Creo que hoy estaba todo dado para que no tuviéramos ningún inconveniente, ningún malentendido, ningún disgusto. Para que yo no tuviera nada de eso, no usted, claro, pero el asunto nos atañe a los dos, como bien sabe.
Le escribe Adelina, la vecina de calle Olivos. Esta mañana le hice una compra para dos o tres días, que luego su hijo amablemente trajo, como cada semana. Quizás haya notado que hoy le compré menos, por eso realmente esperaba algo distinto; para eso le compré menos, hoy estaba fácil Ordóñez: cinco zapallitos, dos cebollas, tres tomates, dos kilos de papa, una berenjena, ajo y perejil, Ordóñez, nada más que eso.
Le escribo esta carta porque decidí que esta semana va a ser distinta (por eso esperaba algo distinto, Ordóñez, insisto) y también porque ya no quiero verle la cara, pero más que nada porque quiero hacerle algunos comentarios y detallarle una serie de instrucciones que va a tener que repasar. Sé que la inteligencia no es su mayor atributo, Ordóñez, y que la honestidad le resulta enemiga, pero le suplico que lea atentamente hasta el final, por el bien de todos.
Algunas cosas le dije, de tanto en tanto, como al pasar, sin ofender y se hizo el sota, siempre, allá usted. Una vez me regaló dos manzanas y parecía pretender que le rezara. A la semana no solo se acordaba sino que preguntó si estaban ricas. Sí, Ordoñez, estaban ricas, como seguramente estaban las que vi en el cajón de la vereda pero no como las que me trajo su hijo más tarde.

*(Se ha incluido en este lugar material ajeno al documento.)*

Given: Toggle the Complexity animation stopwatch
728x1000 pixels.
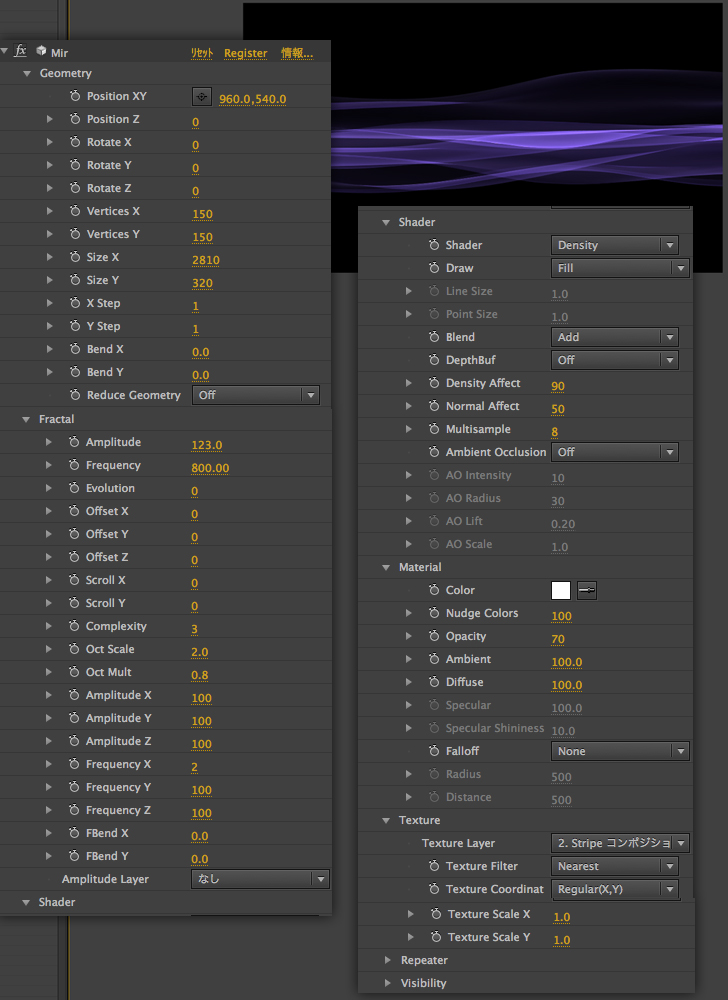Looking at the screenshot, I should (74, 626).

Lo primero que quiero decirle es que cuando ve una mujer mayor, una vieja dirá, como yo, usted ve una persona débil de la que puede abusarse y eso, aunque me repugne, de alguna forma es esperable. Pero que además crea soy estúpida me incomoda mucho, por decirlo de manera elegante. Ojalá pueda reflexionar sobre eso.
Quiero contarle que en mi casa tengo una balanza. Es vieja, como yo, pero funciona bien. Le juro que hoy no pensaba usarla, pero cuando vi esos zapallitos, Ordóñez, ya no pude evitarlo (¡¡zapallitos, Ordóñez, zapallitos!!). Las papas no llegan al kilo y medio, pensaría que se equivocó si no fuera porque nunca, de todas las veces que pesé lo que me vendió –y fueron muchas Ordóñez, créame– nunca, jamás, se acercó siquiera al peso que me cobró.

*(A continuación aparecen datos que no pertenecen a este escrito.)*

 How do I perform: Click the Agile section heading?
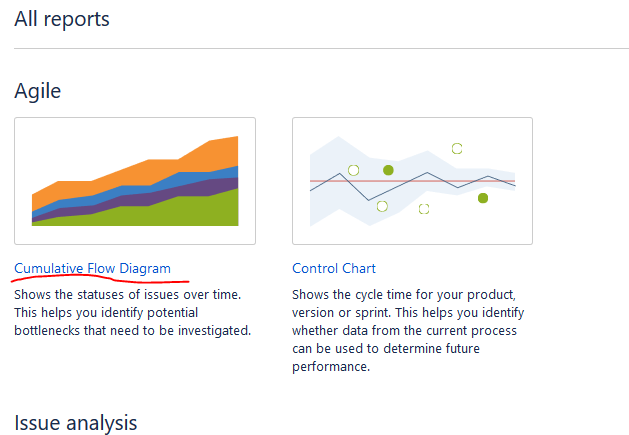point(38,91)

Como le dije, esta semana va a ser distinta y vamos a hacer lo siguiente. Es fácil, Ordóñez, preste atención. Me va a traer lo mismo que le pedí (antes de que oscurezca, obvio) pero de primera calidad; si no tiene o no le queda, compre en una verdulería decente. Agregue, además, a modo de reparación, un kilo de alcauciles y un kilo de brócoli (ni un gramo menos y sé que no los vende por kilo, pero no me está vendiendo), un atado de espárragos y medio kilo de cerezas (sí, cerezas). Se trata, por supuesto, de una reparación solo simbólica, Ordóñez, se lo quiero aclarar aunque dudo mucho que lo entienda.
Déjeme darle dos consejos que si no es del todo estúpido ni del todo canalla, sabrá apreciar: cuando necesite rascarse el culo, busque un lugar privado, en lo posible un baño, y lávese bien. No crea que puede disimularlo, hágame caso. No mire a las mujeres de esa forma depravada inmunda, tenga un mínimo de decoro o dignidad y no haga cara de actor porno, que da vergüenza ajena, de verdad se lo digo.

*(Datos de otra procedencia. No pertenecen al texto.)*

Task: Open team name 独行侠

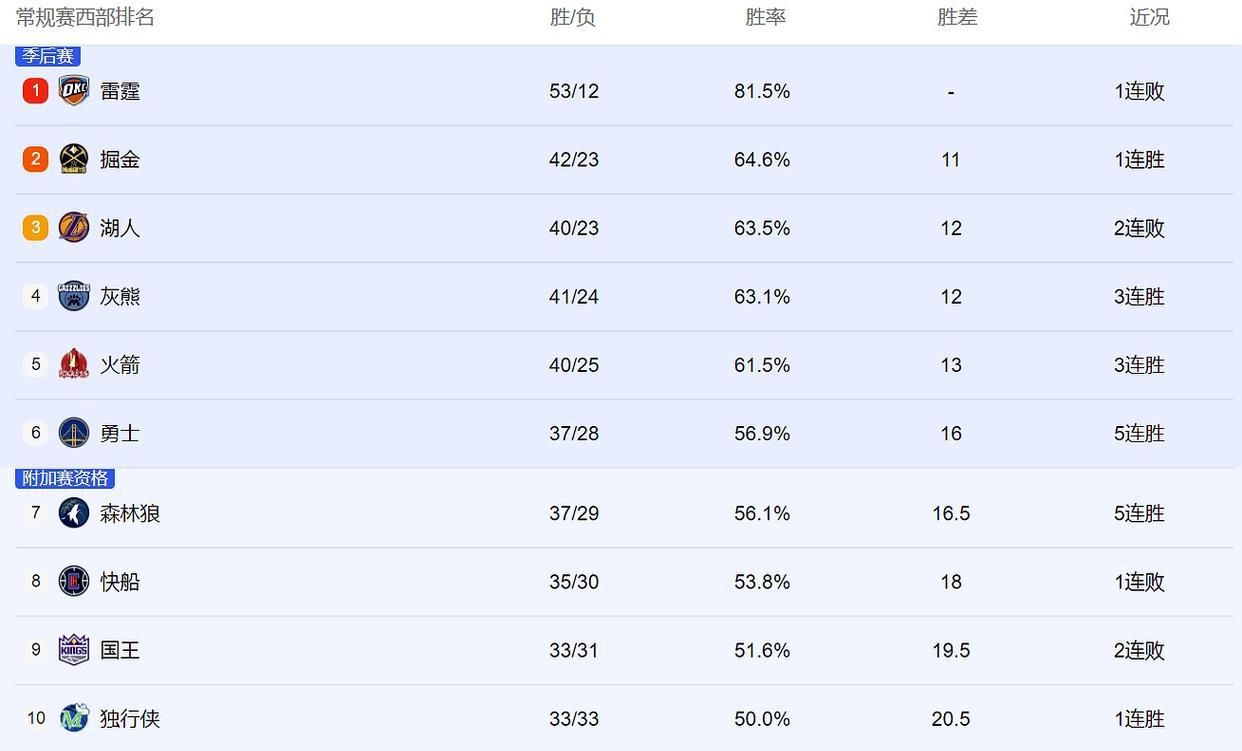Action: tap(130, 718)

Eso es todo Ordóñez, espero que lo logre, no parece mucho. Cuando venga, toque tres timbres, deje las bolsas en la ventana del lado de adentro, váyase y no vuelva.
Es importante que sepa que al abombado de su hijo no lo va a ver hasta que yo termine de revisar y pesar debidamente. No corre riesgo pero no pienso suministrarle más que agua y la mercadería que trajo, si recuerda esos tomates sabe de lo que hablo. Vamos, Ordóñez, lea todo otra vez y por una vez en su vida, cumpla. Háganos el favor.